____ Data for processing

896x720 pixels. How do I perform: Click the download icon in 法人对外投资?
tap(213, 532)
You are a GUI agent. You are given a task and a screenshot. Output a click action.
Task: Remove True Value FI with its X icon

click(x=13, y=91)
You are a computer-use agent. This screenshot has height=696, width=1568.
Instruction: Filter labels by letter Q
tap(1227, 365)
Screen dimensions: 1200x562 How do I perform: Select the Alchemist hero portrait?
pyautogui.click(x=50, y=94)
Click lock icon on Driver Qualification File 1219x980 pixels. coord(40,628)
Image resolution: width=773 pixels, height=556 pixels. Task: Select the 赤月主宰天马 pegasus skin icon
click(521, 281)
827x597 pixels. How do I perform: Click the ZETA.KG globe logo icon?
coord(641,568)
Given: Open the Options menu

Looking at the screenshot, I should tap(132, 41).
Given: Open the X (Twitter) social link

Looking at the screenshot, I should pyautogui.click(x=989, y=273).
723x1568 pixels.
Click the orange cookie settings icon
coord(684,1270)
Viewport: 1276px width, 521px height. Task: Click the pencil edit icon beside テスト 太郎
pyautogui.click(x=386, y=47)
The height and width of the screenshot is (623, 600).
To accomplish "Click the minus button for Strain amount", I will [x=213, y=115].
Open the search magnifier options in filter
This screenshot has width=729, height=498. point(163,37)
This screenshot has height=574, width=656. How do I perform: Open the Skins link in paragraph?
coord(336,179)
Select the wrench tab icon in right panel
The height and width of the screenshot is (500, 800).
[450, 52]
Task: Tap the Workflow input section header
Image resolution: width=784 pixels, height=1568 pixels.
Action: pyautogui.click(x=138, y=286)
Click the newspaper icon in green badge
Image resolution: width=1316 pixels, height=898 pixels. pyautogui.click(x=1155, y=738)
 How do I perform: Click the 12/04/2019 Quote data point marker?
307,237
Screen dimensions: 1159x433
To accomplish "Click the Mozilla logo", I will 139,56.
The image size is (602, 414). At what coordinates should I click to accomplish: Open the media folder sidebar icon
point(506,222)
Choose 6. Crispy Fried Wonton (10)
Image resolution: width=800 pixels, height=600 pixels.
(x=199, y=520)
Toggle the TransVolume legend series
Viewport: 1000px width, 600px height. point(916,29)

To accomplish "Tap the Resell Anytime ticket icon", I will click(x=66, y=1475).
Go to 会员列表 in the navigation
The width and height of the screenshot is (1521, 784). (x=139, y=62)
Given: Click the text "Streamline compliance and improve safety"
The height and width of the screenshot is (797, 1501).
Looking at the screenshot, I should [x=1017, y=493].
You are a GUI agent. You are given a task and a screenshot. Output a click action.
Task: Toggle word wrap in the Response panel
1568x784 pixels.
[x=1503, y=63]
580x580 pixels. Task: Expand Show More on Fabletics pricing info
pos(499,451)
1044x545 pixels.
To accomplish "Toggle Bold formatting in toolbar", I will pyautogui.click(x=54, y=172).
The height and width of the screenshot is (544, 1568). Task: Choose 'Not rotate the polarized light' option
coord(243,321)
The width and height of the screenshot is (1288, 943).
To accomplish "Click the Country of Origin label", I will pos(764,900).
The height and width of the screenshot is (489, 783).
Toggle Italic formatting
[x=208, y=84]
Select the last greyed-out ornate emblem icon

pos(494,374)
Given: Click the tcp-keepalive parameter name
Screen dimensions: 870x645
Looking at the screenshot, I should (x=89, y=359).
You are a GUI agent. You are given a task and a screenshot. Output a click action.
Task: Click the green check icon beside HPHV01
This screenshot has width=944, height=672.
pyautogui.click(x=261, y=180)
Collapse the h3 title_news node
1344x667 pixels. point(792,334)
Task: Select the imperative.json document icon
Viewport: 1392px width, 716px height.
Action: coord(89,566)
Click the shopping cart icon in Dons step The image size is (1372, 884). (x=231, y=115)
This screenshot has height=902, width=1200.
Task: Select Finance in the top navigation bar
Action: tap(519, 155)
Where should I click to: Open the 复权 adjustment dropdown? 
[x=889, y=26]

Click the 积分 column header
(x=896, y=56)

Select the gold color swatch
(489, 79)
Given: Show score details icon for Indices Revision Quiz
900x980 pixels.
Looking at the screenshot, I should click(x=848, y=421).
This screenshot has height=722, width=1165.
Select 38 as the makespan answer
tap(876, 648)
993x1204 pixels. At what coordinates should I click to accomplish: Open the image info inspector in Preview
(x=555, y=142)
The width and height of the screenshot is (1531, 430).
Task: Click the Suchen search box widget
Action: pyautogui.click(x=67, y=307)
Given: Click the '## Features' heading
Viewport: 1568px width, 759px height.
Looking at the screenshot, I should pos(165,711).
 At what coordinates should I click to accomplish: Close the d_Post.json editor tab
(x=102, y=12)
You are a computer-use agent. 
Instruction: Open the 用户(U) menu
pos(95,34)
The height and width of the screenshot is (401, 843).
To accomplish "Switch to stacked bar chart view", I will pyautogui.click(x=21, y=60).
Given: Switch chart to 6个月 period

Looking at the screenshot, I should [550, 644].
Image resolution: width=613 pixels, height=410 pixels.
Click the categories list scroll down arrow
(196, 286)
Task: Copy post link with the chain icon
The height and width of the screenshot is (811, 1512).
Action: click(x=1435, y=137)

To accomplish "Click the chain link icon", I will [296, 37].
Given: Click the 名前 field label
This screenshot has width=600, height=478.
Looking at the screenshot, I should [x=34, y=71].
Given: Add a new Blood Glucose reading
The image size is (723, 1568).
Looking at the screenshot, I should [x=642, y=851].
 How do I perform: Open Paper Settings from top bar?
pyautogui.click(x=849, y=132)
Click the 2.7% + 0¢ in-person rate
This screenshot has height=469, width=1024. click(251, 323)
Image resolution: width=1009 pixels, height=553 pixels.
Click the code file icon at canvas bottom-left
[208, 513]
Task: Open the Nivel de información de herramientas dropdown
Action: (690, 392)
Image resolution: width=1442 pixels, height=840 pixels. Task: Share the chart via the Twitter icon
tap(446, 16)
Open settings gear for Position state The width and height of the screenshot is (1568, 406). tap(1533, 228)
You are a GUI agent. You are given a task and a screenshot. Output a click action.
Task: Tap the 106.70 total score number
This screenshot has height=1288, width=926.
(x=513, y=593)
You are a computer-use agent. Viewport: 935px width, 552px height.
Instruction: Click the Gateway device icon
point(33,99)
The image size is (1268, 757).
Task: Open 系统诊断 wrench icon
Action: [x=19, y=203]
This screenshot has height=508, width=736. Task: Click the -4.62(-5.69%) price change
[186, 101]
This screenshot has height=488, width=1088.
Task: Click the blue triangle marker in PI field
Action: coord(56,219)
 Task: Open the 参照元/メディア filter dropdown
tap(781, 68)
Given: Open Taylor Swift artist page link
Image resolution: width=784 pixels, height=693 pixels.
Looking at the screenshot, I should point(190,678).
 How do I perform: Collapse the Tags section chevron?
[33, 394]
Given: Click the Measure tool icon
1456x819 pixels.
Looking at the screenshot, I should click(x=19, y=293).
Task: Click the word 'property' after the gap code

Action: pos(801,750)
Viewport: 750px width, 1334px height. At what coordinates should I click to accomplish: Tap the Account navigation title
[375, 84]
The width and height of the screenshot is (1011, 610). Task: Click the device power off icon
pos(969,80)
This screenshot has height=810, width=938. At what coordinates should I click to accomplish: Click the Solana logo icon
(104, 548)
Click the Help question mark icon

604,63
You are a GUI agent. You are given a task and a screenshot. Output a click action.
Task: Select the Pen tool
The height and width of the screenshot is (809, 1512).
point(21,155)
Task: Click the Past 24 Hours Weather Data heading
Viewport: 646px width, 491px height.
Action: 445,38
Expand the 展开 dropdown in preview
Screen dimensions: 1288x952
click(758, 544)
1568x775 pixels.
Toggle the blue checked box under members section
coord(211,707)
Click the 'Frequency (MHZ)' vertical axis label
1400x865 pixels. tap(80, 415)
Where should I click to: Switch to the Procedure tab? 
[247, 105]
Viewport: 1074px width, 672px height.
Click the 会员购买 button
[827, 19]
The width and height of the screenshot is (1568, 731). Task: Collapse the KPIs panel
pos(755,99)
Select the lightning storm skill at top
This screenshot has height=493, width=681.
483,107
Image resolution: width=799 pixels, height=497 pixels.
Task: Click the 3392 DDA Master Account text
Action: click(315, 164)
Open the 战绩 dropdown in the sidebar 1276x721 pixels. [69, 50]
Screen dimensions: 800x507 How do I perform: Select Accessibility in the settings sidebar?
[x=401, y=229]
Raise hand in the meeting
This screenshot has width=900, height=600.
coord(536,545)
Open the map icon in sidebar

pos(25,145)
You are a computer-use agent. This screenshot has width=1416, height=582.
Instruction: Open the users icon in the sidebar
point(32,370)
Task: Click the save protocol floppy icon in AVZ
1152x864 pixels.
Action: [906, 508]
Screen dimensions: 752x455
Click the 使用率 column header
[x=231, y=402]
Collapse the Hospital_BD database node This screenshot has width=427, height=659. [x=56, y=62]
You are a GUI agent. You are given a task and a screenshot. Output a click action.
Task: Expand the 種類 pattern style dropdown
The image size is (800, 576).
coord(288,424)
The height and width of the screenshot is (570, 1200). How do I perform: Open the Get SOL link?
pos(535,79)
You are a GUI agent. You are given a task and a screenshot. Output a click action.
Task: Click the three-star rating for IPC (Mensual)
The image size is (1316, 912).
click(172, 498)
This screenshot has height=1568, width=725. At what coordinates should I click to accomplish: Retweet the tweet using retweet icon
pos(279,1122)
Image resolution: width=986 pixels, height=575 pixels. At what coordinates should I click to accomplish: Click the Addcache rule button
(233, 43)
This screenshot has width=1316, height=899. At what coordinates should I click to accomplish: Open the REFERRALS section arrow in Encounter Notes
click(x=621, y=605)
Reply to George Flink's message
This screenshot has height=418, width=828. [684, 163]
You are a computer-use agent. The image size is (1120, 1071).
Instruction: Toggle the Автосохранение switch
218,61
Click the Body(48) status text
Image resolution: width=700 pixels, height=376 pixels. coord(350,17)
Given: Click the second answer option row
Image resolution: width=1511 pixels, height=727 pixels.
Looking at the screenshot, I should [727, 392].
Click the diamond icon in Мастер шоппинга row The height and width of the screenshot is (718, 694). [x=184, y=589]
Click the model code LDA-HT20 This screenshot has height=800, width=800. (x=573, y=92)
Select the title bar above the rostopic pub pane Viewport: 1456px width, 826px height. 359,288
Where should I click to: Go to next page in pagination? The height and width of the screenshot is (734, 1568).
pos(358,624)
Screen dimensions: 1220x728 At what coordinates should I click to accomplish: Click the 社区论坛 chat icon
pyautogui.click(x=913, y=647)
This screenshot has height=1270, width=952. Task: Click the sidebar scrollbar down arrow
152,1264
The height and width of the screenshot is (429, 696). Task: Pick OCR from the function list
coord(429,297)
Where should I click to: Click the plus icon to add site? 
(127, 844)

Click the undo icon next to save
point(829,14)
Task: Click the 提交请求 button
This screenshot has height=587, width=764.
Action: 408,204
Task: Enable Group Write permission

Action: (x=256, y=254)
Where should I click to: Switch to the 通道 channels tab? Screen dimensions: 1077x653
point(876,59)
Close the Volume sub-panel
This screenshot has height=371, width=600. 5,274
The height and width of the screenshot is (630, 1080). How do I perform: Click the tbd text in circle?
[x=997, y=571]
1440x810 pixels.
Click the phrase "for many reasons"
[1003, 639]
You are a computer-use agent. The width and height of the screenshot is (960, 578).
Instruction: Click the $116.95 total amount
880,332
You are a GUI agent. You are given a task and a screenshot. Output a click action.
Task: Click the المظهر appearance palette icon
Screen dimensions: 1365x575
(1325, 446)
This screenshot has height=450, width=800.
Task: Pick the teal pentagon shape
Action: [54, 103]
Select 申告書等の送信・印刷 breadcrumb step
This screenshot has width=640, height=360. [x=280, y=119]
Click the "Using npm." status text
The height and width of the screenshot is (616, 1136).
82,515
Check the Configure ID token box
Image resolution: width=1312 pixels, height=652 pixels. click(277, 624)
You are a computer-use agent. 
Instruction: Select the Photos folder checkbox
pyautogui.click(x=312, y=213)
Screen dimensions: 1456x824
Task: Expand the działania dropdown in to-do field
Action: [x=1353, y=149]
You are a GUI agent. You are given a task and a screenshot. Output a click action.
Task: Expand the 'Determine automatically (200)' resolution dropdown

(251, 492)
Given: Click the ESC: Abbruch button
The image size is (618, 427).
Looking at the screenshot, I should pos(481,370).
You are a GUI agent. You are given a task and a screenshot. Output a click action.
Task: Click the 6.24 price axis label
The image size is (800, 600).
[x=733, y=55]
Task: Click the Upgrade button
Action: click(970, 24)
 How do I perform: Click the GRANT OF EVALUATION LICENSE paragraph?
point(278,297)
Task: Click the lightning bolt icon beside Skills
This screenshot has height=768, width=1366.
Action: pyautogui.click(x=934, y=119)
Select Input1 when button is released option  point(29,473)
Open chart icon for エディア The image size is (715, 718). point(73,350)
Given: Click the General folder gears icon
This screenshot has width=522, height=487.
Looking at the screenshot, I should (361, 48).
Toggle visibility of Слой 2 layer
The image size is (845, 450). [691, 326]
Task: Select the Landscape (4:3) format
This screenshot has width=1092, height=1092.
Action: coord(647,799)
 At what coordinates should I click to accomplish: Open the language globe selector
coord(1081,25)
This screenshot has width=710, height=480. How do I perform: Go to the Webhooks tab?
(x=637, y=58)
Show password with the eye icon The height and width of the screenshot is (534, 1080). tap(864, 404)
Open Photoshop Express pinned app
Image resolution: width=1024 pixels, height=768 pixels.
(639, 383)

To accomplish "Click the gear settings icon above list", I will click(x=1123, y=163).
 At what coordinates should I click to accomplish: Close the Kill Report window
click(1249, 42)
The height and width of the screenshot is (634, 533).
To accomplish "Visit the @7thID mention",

________

Look back at the entries above. Retype the line with "Instruction: Toggle the Автосохранение switch", the line with "Click the model", and all lines in between.

Instruction: Toggle the Автосохранение switch
218,61
Click the Body(48) status text
Image resolution: width=700 pixels, height=376 pixels. coord(350,17)
Given: Click the second answer option row
Image resolution: width=1511 pixels, height=727 pixels.
Looking at the screenshot, I should [727, 392].
Click the diamond icon in Мастер шоппинга row The height and width of the screenshot is (718, 694). [x=184, y=589]
Click the model code LDA-HT20 This screenshot has height=800, width=800. (x=573, y=92)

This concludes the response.